Saved data entries:
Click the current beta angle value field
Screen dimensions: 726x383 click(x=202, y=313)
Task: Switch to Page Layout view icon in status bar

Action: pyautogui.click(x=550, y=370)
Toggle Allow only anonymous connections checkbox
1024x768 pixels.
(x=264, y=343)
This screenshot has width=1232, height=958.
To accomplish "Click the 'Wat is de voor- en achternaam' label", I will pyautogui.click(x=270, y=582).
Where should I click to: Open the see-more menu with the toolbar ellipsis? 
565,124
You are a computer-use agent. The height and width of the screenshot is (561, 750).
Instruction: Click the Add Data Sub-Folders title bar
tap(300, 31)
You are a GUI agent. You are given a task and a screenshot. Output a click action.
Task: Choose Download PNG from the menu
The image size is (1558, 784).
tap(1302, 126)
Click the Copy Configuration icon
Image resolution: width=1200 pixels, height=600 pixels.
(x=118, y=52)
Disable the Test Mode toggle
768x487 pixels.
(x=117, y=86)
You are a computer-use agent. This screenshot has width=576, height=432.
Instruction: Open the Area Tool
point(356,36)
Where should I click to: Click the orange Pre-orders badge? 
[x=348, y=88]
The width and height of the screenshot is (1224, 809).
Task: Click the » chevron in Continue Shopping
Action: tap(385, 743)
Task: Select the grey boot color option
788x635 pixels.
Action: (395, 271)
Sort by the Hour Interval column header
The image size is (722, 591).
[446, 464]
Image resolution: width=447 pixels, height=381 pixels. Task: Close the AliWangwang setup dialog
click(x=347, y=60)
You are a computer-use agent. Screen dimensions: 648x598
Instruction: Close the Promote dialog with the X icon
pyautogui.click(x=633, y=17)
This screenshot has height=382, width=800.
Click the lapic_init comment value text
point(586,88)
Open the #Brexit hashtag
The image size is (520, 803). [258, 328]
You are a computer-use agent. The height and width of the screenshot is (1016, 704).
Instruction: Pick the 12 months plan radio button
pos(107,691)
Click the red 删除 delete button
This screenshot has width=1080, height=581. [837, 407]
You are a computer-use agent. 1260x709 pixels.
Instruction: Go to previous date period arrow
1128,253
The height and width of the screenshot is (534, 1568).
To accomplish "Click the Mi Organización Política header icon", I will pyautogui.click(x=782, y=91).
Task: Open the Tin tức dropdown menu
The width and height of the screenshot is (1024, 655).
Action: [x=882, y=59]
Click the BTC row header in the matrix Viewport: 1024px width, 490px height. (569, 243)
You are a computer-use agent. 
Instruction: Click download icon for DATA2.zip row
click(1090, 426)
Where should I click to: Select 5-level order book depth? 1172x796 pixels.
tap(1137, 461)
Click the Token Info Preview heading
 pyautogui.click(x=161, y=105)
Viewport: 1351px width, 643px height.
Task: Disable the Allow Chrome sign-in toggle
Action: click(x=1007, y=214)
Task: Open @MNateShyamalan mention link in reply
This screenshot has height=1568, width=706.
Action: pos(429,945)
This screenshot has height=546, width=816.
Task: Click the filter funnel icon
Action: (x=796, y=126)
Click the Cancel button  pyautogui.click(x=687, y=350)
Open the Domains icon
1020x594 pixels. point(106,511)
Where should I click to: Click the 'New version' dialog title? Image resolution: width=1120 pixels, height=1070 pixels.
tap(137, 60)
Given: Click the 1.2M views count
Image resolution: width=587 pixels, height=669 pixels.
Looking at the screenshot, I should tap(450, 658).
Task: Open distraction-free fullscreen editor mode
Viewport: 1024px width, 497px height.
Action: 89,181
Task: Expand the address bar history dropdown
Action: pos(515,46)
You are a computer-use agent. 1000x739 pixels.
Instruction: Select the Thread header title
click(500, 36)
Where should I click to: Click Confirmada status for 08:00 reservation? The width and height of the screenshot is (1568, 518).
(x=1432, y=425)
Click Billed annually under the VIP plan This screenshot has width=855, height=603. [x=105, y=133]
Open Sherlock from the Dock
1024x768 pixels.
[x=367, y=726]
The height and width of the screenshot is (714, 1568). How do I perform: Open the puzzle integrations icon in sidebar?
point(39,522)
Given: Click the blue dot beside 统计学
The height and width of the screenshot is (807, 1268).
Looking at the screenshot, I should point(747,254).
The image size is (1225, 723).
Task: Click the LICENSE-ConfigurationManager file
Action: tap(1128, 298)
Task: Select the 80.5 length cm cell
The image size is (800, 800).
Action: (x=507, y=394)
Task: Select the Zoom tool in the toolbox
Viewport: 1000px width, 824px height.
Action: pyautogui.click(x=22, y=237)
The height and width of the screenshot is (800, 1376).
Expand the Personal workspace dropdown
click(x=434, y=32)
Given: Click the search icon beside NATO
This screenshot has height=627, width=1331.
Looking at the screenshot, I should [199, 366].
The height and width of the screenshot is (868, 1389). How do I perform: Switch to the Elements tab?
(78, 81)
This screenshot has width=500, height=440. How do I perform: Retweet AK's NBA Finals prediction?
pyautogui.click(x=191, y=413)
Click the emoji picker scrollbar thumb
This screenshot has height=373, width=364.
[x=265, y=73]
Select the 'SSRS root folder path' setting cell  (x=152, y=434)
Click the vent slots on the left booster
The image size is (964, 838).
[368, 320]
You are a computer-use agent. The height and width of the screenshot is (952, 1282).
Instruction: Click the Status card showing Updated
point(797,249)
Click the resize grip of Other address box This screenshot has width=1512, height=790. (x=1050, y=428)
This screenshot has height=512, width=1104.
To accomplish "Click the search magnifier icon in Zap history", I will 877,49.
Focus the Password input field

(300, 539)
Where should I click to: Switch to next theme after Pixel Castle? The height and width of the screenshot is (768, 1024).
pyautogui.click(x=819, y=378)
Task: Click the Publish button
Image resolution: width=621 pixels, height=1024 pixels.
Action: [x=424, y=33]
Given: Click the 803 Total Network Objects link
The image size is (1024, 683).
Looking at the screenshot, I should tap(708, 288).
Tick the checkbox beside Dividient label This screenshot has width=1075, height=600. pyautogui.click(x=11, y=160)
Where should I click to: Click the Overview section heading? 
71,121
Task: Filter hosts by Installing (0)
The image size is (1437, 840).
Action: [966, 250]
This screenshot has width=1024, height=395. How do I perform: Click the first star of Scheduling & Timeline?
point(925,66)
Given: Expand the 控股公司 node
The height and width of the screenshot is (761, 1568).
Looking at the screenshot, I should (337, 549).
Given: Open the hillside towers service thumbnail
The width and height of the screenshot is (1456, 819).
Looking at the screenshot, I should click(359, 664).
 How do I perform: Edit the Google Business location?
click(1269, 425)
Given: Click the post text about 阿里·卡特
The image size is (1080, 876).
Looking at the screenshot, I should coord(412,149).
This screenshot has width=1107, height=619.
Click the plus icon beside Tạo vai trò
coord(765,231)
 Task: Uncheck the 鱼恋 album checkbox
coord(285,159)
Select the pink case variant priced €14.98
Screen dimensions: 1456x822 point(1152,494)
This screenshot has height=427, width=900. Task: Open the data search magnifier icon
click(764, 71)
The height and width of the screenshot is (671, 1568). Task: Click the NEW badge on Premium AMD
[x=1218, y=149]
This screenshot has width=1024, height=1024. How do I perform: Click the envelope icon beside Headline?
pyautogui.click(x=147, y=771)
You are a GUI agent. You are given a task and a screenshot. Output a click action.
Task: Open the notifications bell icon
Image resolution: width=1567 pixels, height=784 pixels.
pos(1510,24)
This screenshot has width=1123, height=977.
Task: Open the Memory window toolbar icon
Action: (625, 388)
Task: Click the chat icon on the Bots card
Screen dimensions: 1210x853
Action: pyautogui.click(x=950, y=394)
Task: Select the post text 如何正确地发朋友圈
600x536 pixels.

▶ Task prompt: Exactly as written, transcribe each line of the data.

▶ Your response:
Click the current beta angle value field
Screen dimensions: 726x383 click(x=202, y=313)
Task: Switch to Page Layout view icon in status bar

Action: pyautogui.click(x=550, y=370)
Toggle Allow only anonymous connections checkbox
1024x768 pixels.
(x=264, y=343)
This screenshot has width=1232, height=958.
To accomplish "Click the 'Wat is de voor- en achternaam' label", I will pyautogui.click(x=270, y=582).
Where should I click to: Open the see-more menu with the toolbar ellipsis? 
565,124
You are a computer-use agent. The height and width of the screenshot is (561, 750).
Instruction: Click the Add Data Sub-Folders title bar
tap(300, 31)
You are a GUI agent. You are given a task and a screenshot. Output a click action.
Task: Choose Download PNG from the menu
The image size is (1558, 784).
tap(1302, 126)
Click the Copy Configuration icon
Image resolution: width=1200 pixels, height=600 pixels.
(x=118, y=52)
Disable the Test Mode toggle
768x487 pixels.
(x=117, y=86)
You are a computer-use agent. This screenshot has width=576, height=432.
Instruction: Open the Area Tool
point(356,36)
Where should I click to: Click the orange Pre-orders badge? 
[x=348, y=88]
The width and height of the screenshot is (1224, 809).
Task: Click the » chevron in Continue Shopping
Action: tap(385, 743)
Task: Select the grey boot color option
788x635 pixels.
Action: (395, 271)
Sort by the Hour Interval column header
The image size is (722, 591).
[446, 464]
Image resolution: width=447 pixels, height=381 pixels. Task: Close the AliWangwang setup dialog
click(x=347, y=60)
You are a computer-use agent. Screen dimensions: 648x598
Instruction: Close the Promote dialog with the X icon
pyautogui.click(x=633, y=17)
This screenshot has height=382, width=800.
Click the lapic_init comment value text
point(586,88)
Open the #Brexit hashtag
The image size is (520, 803). [258, 328]
You are a computer-use agent. The height and width of the screenshot is (1016, 704).
Instruction: Pick the 12 months plan radio button
pos(107,691)
Click the red 删除 delete button
This screenshot has width=1080, height=581. [837, 407]
You are a computer-use agent. 1260x709 pixels.
Instruction: Go to previous date period arrow
1128,253
The height and width of the screenshot is (534, 1568).
To accomplish "Click the Mi Organización Política header icon", I will pyautogui.click(x=782, y=91).
Task: Open the Tin tức dropdown menu
The width and height of the screenshot is (1024, 655).
Action: [x=882, y=59]
Click the BTC row header in the matrix Viewport: 1024px width, 490px height. (569, 243)
You are a computer-use agent. 
Instruction: Click download icon for DATA2.zip row
click(1090, 426)
Where should I click to: Select 5-level order book depth? 1172x796 pixels.
tap(1137, 461)
Click the Token Info Preview heading
 pyautogui.click(x=161, y=105)
Viewport: 1351px width, 643px height.
Task: Disable the Allow Chrome sign-in toggle
Action: click(x=1007, y=214)
Task: Open @MNateShyamalan mention link in reply
This screenshot has height=1568, width=706.
Action: pos(429,945)
This screenshot has height=546, width=816.
Task: Click the filter funnel icon
Action: (x=796, y=126)
Click the Cancel button  pyautogui.click(x=687, y=350)
Open the Domains icon
1020x594 pixels. point(106,511)
Where should I click to: Click the 'New version' dialog title? Image resolution: width=1120 pixels, height=1070 pixels.
tap(137, 60)
Given: Click the 1.2M views count
Image resolution: width=587 pixels, height=669 pixels.
Looking at the screenshot, I should tap(450, 658).
Task: Open distraction-free fullscreen editor mode
Viewport: 1024px width, 497px height.
Action: 89,181
Task: Expand the address bar history dropdown
Action: pos(515,46)
You are a computer-use agent. 1000x739 pixels.
Instruction: Select the Thread header title
click(500, 36)
Where should I click to: Click Confirmada status for 08:00 reservation? The width and height of the screenshot is (1568, 518).
(x=1432, y=425)
Click Billed annually under the VIP plan This screenshot has width=855, height=603. [x=105, y=133]
Open Sherlock from the Dock
1024x768 pixels.
[x=367, y=726]
The height and width of the screenshot is (714, 1568). How do I perform: Open the puzzle integrations icon in sidebar?
point(39,522)
Given: Click the blue dot beside 统计学
The height and width of the screenshot is (807, 1268).
Looking at the screenshot, I should point(747,254).
The image size is (1225, 723).
Task: Click the LICENSE-ConfigurationManager file
Action: tap(1128, 298)
Task: Select the 80.5 length cm cell
The image size is (800, 800).
Action: (x=507, y=394)
Task: Select the Zoom tool in the toolbox
Viewport: 1000px width, 824px height.
Action: pyautogui.click(x=22, y=237)
The height and width of the screenshot is (800, 1376).
Expand the Personal workspace dropdown
click(x=434, y=32)
Given: Click the search icon beside NATO
This screenshot has height=627, width=1331.
Looking at the screenshot, I should [199, 366].
The height and width of the screenshot is (868, 1389). How do I perform: Switch to the Elements tab?
(78, 81)
This screenshot has width=500, height=440. How do I perform: Retweet AK's NBA Finals prediction?
pyautogui.click(x=191, y=413)
Click the emoji picker scrollbar thumb
This screenshot has height=373, width=364.
[x=265, y=73]
Select the 'SSRS root folder path' setting cell  (x=152, y=434)
Click the vent slots on the left booster
The image size is (964, 838).
[368, 320]
You are a computer-use agent. The height and width of the screenshot is (952, 1282).
Instruction: Click the Status card showing Updated
point(797,249)
Click the resize grip of Other address box This screenshot has width=1512, height=790. (x=1050, y=428)
This screenshot has height=512, width=1104.
To accomplish "Click the search magnifier icon in Zap history", I will 877,49.
Focus the Password input field

(300, 539)
Where should I click to: Switch to next theme after Pixel Castle? The height and width of the screenshot is (768, 1024).
pyautogui.click(x=819, y=378)
Task: Click the Publish button
Image resolution: width=621 pixels, height=1024 pixels.
Action: [x=424, y=33]
Given: Click the 803 Total Network Objects link
The image size is (1024, 683).
Looking at the screenshot, I should tap(708, 288).
Tick the checkbox beside Dividient label This screenshot has width=1075, height=600. pyautogui.click(x=11, y=160)
Where should I click to: Click the Overview section heading? 
71,121
Task: Filter hosts by Installing (0)
The image size is (1437, 840).
Action: [966, 250]
This screenshot has width=1024, height=395. How do I perform: Click the first star of Scheduling & Timeline?
point(925,66)
Given: Expand the 控股公司 node
The height and width of the screenshot is (761, 1568).
Looking at the screenshot, I should (337, 549).
Given: Open the hillside towers service thumbnail
The width and height of the screenshot is (1456, 819).
Looking at the screenshot, I should click(359, 664).
 How do I perform: Edit the Google Business location?
click(1269, 425)
Given: Click the post text about 阿里·卡特
The image size is (1080, 876).
Looking at the screenshot, I should coord(412,149).
This screenshot has width=1107, height=619.
Click the plus icon beside Tạo vai trò
coord(765,231)
 Task: Uncheck the 鱼恋 album checkbox
coord(285,159)
Select the pink case variant priced €14.98
Screen dimensions: 1456x822 point(1152,494)
This screenshot has height=427, width=900. Task: Open the data search magnifier icon
click(764, 71)
The height and width of the screenshot is (671, 1568). Task: Click the NEW badge on Premium AMD
[x=1218, y=149]
This screenshot has width=1024, height=1024. How do I perform: Click the envelope icon beside Headline?
pyautogui.click(x=147, y=771)
You are a GUI agent. You are given a task and a screenshot. Output a click action.
Task: Open the notifications bell icon
Image resolution: width=1567 pixels, height=784 pixels.
pos(1510,24)
This screenshot has width=1123, height=977.
Task: Open the Memory window toolbar icon
Action: (625, 388)
Task: Click the chat icon on the Bots card
Screen dimensions: 1210x853
Action: pyautogui.click(x=950, y=394)
Task: Select the post text 如何正确地发朋友圈
600x536 pixels.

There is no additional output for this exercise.